Most of you probably already know that the final broadcast of The Oprah Winfrey Show aired Wednesday, May 25, 2011.  After 25 years of hosting the popular syndicated talk show, Oprah decided it was time to move on.

Of course, what that also means is the end of Oprah’s Book Club, which some credit with having “changed the way America reads.”  Others go further, suggesting that the Club “changed America” during its 15 year run, from 1996-2011.  I offer a more measured view in Chapter 4 of The Late Age of Print, where I focus on the strategies Oprah used to connect novels and some nonfiction works with actual and potential readers.

Whatever way you cut it, we now live in a world without daily appearances by Oprah.  I’m sure that upsets a great many people — individuals who, like my mother, dutifully tuned in most weekday afternoons to watch her show.  For them it’s as if an old friend has moved away.

Others, though, are overjoyed to finally see her go.  I could point you in the direction of any number of books and internet sites that hate on Oprah.  (Mostly they accuse her of having popularized therapy culture in the United States.)  Instead, I thought a little Late Age of Print back-story might provide a different perspective on why certain people aren’t saying “goodbye” to Oprah as much as “good riddance.”

I was fortunate to have had a bunch of generous souls read drafts of my book before Columbia University Press published it in 2009.  The feedback was rich and varied, and it certainly helped to improve the manuscript.  One strange thing kept cropping up, though.  The reviewers either loved or hated Chapter 4.

The two who most disliked it went as far as to recommend that I drop it from the book.  Essentially they were asking me to write about the past and present of popular book culture in the United States as if the Club never existed.  What they wanted was a world without Oprah.

Needless to say, I thought the suggestion was absurd.  The Oprah chapter was and is integral to the “consumerism” part of my “consumerism to control” argument, plus it sets up and is a foil of sorts to the next chapter, on Harry Potter protectionism.

What’s telling is that both of the readers who suggested cutting Oprah keyed into my discussion of the Jonathan Franzen and James Frey controversies but completely overlooked the bulk of Chapter 4; mostly I explore how people featured on the Oprah show — the vast majority of whom were women, and many, women of color — read and responded to the Book Club selections.  In the end, I believe the reviewers’ objections to the chapter had less to do with my arguments and analysis and more to do with their lingering disdain for all things Oprah.

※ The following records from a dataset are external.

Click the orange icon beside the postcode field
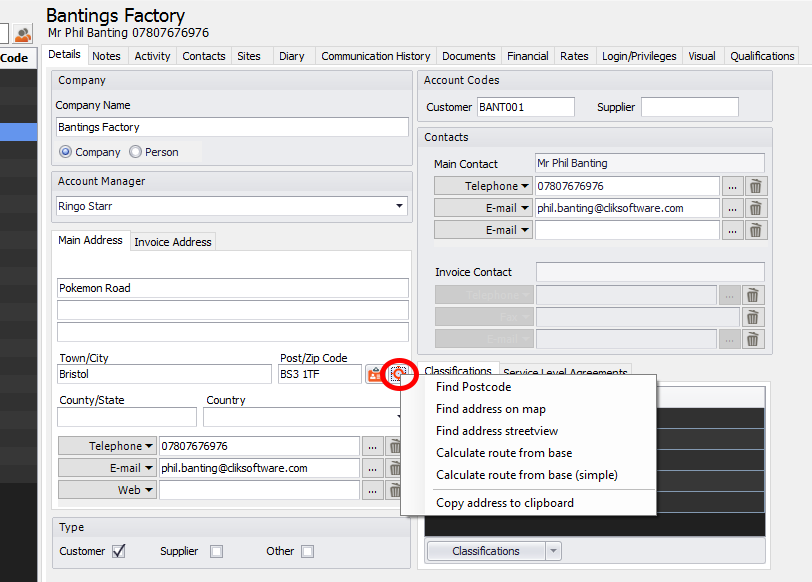 point(375,374)
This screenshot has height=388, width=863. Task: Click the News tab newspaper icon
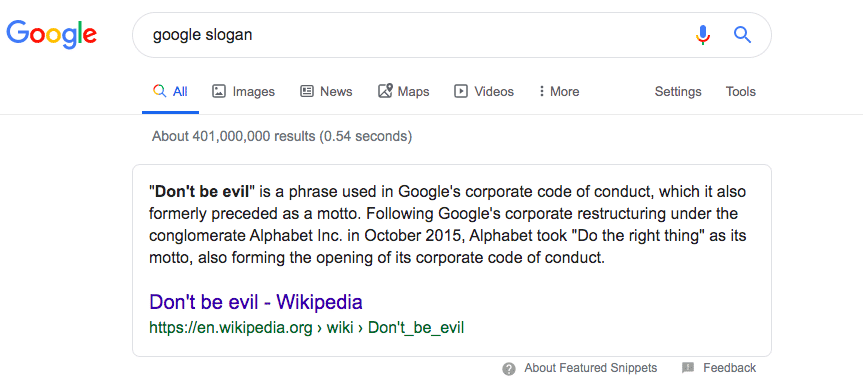pyautogui.click(x=307, y=91)
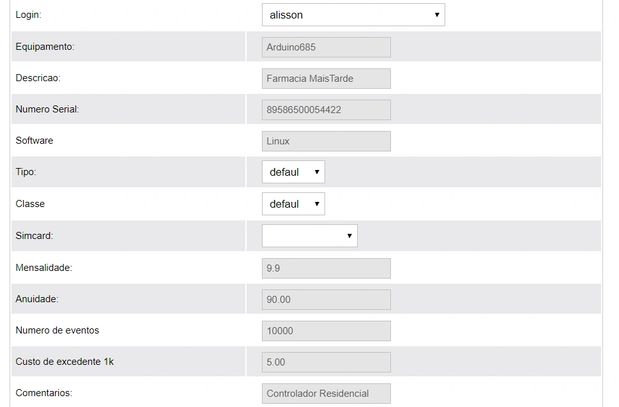The height and width of the screenshot is (407, 619).
Task: Select the Descricao field Farmacia MaisTarde
Action: [x=326, y=78]
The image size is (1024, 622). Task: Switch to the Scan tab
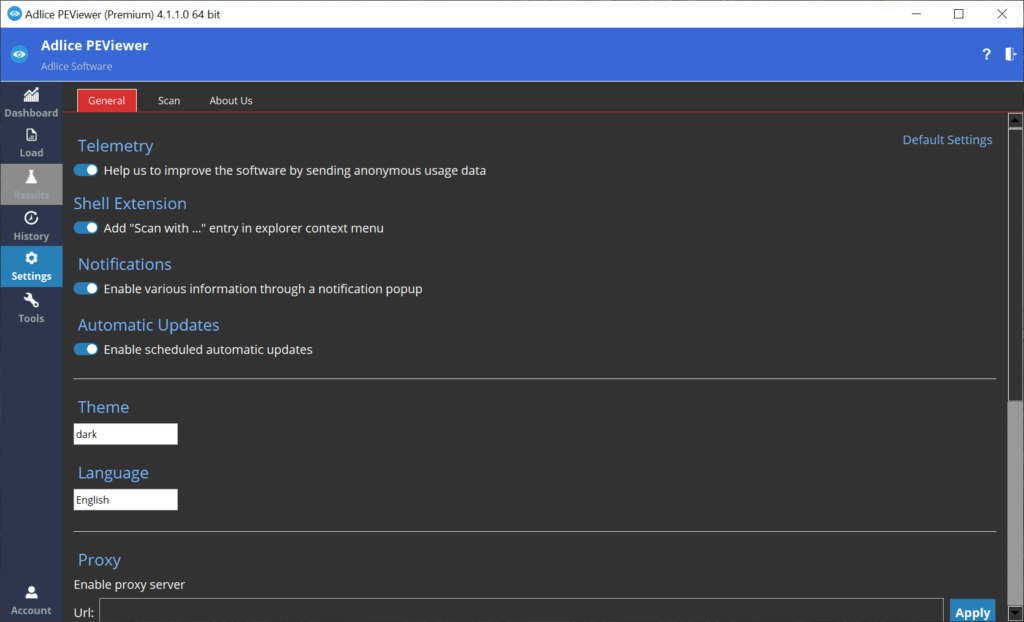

Thankfully my a-m-a-z-i-n-g editor at Columbia, Philip Leventhal, had the good sense to let me keep the chapter.  The many positive reviews I’ve since received of the book, and of the Oprah chapter in particular, would seem to confirm that I did manage to say something worthwhile there.

The funny thing is, despite the focus, Chapter 4 isn’t fundamentally about Oprah or her Book Club.  It’s more of an attempt to answer the question, What gets people excited about books and reading today?  That’s something everybody invested in book culture ought to be asking, from authors, publishers, and booksellers to librarians, teachers, parents, and beyond. Whether you like Oprah or not is beside the point.

Still, what made Oprah’s Book Club fascinating for me were the clever ways Winfrey and her producers responded to that question: by making book reading a more social — and sociable — activity; troubling generic distinctions between literature and life; touring viewers around bookstores; strategizing how to squeeze reading time into busy schedules; and varying the degree of difficulty of the selections so as not to alienate anyone.  They came up with these ideas, incidentally, by listening closely to readers and their needs.

Would that our English teachers (or reviewers) listened so well.  Farewell, Oprah, and thank you.  Your talk show may be gone, but you’ll always be a part of my world.